AI 音楽が 44%! Deezer の最新動向まとめ
みなさん、こんにちは。今回は音楽ストリーミングサービス Deezer に関する最新の話題をお伝えします。
AI生成音楽の急増と現状
Deezer が発表したところによると、現在プラットフォームにアップロードされる新曲のうち、なんと 44% が AI によって生成された音楽だそうです。1日に約 7万5千曲、月間では 200 万曲以上の AI 音楽が届いているとのこと。これは昨年初めの 1 万曲から大幅に増加している数字です。
ただし、実際の再生数は全体の 1~3%とまだ少なく、そのうち 85%は不正な再生とみなされて収益化が停止されています。Deezer は AI 音楽を自動的にアルゴリズムの推薦や編集プレイリストから除外し、高音質版の保存もやめるなど、対策を強化しています。
AI音楽の影響とユーザーの意識
先週、AI生成の楽曲がアメリカやイギリス、フランスなど複数の国の iTunes チャートでトップになったことも話題になりました。Deezer の CEO は、AI音楽がもはやマイナーな存在ではなくなったとし、アーティストの権利保護や透明性の確保に業界全体で取り組む必要があるとコメントしています。

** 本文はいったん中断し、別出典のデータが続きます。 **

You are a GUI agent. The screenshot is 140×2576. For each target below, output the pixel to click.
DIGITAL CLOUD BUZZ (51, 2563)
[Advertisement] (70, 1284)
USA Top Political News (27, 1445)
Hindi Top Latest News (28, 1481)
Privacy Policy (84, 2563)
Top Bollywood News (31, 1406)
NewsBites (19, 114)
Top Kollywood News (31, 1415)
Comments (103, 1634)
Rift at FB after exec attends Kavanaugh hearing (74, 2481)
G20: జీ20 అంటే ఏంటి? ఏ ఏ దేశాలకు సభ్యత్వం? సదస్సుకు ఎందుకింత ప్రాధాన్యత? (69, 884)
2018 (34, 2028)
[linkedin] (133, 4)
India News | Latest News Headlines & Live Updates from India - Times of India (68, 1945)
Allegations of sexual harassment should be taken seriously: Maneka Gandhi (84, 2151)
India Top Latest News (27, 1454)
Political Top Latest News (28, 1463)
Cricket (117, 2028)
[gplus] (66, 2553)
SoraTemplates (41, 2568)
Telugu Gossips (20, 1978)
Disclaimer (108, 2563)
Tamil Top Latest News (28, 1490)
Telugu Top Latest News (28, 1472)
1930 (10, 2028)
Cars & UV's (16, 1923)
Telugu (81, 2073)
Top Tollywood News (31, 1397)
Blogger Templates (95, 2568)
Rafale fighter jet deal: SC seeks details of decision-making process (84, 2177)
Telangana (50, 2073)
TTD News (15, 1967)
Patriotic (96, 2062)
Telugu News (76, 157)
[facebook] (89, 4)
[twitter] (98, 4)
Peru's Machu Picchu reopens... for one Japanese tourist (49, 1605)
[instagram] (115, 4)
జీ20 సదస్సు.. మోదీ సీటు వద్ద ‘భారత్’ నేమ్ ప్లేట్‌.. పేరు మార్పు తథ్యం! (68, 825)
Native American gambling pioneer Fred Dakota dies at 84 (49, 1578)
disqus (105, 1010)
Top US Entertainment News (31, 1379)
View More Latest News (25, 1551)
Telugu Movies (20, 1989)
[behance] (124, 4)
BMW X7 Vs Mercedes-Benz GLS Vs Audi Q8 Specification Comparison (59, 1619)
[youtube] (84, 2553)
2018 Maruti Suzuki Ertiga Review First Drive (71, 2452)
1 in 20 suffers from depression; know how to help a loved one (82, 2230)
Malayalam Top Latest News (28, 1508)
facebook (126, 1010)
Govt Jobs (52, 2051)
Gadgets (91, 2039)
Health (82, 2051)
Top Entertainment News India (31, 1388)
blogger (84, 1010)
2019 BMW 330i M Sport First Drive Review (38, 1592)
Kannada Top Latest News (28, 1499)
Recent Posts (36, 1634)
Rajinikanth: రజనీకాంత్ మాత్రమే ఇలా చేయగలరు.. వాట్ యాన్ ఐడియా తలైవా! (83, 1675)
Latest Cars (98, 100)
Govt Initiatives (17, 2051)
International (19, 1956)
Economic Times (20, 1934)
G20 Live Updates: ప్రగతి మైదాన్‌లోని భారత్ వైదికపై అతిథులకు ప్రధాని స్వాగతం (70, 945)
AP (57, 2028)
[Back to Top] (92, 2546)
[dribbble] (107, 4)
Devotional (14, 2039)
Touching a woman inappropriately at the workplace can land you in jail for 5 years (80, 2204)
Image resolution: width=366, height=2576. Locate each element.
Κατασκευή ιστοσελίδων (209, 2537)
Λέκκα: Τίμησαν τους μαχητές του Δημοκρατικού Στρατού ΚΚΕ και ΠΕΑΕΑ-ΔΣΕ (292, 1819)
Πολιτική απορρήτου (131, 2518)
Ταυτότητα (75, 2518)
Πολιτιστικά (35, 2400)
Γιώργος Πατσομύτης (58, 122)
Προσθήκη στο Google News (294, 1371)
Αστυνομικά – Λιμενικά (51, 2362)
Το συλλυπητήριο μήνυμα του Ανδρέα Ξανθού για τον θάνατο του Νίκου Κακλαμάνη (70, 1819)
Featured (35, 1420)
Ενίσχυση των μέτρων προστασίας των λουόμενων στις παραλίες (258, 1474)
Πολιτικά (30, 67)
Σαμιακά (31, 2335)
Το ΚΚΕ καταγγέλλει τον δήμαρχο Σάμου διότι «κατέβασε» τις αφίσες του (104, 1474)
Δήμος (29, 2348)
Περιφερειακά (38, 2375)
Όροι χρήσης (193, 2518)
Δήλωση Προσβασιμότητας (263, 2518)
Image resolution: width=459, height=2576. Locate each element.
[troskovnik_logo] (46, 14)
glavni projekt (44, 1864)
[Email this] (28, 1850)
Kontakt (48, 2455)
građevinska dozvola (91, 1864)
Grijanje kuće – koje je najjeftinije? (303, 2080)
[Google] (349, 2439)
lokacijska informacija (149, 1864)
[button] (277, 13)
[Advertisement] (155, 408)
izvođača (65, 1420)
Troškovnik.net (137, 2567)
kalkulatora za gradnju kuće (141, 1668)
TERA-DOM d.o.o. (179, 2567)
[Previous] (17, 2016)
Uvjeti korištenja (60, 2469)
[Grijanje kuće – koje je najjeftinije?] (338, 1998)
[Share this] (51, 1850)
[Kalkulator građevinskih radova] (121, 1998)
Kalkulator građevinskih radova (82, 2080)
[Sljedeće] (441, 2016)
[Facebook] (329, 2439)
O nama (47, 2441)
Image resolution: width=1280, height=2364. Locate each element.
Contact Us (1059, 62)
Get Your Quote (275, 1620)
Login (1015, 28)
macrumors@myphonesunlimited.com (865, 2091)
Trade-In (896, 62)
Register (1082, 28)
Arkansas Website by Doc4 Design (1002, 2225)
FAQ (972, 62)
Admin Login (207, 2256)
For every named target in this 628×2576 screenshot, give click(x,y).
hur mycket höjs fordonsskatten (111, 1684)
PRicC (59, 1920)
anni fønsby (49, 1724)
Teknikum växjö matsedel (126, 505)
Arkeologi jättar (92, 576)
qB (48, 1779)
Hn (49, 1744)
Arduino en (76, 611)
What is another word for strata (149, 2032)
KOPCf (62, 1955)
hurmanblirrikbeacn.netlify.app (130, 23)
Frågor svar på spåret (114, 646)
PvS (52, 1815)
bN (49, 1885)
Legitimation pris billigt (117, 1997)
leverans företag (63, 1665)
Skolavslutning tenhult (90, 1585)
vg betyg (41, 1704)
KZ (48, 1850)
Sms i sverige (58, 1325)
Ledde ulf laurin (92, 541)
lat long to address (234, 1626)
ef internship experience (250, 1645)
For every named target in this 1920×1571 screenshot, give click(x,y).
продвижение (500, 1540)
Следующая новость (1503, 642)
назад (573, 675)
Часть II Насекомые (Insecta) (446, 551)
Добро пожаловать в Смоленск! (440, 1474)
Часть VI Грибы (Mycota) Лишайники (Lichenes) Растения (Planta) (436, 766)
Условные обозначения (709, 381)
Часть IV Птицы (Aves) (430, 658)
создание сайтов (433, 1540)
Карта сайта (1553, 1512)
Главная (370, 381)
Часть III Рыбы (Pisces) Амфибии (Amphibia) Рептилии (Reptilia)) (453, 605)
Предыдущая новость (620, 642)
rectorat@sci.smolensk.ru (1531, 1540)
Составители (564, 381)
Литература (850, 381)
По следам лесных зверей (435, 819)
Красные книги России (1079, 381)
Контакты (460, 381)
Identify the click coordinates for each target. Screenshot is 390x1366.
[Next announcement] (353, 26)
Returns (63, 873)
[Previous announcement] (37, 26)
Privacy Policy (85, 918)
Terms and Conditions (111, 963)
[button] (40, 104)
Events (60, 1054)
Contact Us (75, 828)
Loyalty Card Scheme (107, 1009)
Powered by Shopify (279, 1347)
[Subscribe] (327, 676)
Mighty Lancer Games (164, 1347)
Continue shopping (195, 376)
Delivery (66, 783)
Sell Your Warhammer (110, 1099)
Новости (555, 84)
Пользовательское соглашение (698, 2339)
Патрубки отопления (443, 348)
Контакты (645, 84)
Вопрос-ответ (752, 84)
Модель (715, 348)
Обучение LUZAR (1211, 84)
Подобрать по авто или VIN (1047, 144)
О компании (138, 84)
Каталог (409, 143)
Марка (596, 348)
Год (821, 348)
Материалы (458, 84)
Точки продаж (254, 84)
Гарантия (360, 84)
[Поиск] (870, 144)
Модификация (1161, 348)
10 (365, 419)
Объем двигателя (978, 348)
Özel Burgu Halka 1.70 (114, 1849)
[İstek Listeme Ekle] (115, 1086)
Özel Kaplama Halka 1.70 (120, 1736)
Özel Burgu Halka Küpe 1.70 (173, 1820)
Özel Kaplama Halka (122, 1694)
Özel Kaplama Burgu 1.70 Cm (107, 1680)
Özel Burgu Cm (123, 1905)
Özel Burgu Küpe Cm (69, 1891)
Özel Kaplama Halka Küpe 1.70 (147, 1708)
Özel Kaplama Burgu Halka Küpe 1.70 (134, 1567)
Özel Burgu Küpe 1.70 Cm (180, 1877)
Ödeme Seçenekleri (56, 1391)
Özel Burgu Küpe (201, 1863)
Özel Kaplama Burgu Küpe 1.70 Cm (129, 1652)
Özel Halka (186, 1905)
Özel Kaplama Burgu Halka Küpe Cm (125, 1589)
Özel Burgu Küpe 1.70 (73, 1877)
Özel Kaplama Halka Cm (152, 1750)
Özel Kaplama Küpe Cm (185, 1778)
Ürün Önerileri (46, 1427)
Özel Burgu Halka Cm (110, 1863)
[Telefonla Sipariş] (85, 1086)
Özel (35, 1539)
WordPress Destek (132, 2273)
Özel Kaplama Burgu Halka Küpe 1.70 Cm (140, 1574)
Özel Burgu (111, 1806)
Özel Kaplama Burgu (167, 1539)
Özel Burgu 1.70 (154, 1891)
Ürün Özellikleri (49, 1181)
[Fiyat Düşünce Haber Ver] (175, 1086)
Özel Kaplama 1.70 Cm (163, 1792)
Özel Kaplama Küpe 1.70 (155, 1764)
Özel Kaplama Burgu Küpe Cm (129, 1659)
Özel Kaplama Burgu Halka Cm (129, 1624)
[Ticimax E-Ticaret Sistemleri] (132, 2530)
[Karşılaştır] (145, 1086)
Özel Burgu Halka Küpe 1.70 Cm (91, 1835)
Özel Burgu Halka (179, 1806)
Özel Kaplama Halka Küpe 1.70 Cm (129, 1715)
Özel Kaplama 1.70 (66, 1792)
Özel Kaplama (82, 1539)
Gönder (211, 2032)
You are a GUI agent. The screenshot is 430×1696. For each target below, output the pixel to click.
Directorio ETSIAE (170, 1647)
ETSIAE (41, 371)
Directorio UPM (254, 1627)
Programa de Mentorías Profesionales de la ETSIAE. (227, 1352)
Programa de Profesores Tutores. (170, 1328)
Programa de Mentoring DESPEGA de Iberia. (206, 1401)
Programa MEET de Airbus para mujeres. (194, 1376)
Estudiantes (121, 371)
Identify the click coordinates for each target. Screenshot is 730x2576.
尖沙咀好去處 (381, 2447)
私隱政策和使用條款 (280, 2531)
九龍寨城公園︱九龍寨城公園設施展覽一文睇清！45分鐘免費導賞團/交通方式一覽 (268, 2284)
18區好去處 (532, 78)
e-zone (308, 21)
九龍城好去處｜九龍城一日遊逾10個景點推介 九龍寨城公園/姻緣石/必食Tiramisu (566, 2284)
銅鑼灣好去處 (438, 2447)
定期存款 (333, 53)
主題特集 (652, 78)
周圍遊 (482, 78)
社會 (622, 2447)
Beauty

また、昨年実施された Deezer の調査では、97%の参加者が AI 音楽と人間が作った音楽の違いを判別できなかった一方で、52%は AI 音楽を人間の曲と同じチャートに載せるべきでないと考え、80%は AI 音楽に明確なラベル表示が必要だと答えています。
他のストリーミングサービスの対応
Deezer は 2025年6月に世界で初めて AI 音楽のタグ付けを始め、これまでに 1,340 万曲以上にタグを付けています。フランスの Qobuz も AI コンテンツのタグ付けを計画中で、Spotify や Apple Music はフィルターや配信者の透明性努力を組み合わせて対応しているようです。
AI技術の進化により音楽の制作や流通の形が大きく変わりつつあることが感じられますね。今後もアーティストの権利やリスナーの体験を守りつつ、どのように AI 音楽と共存していくのか、引き続きウォッチしていきたいですね!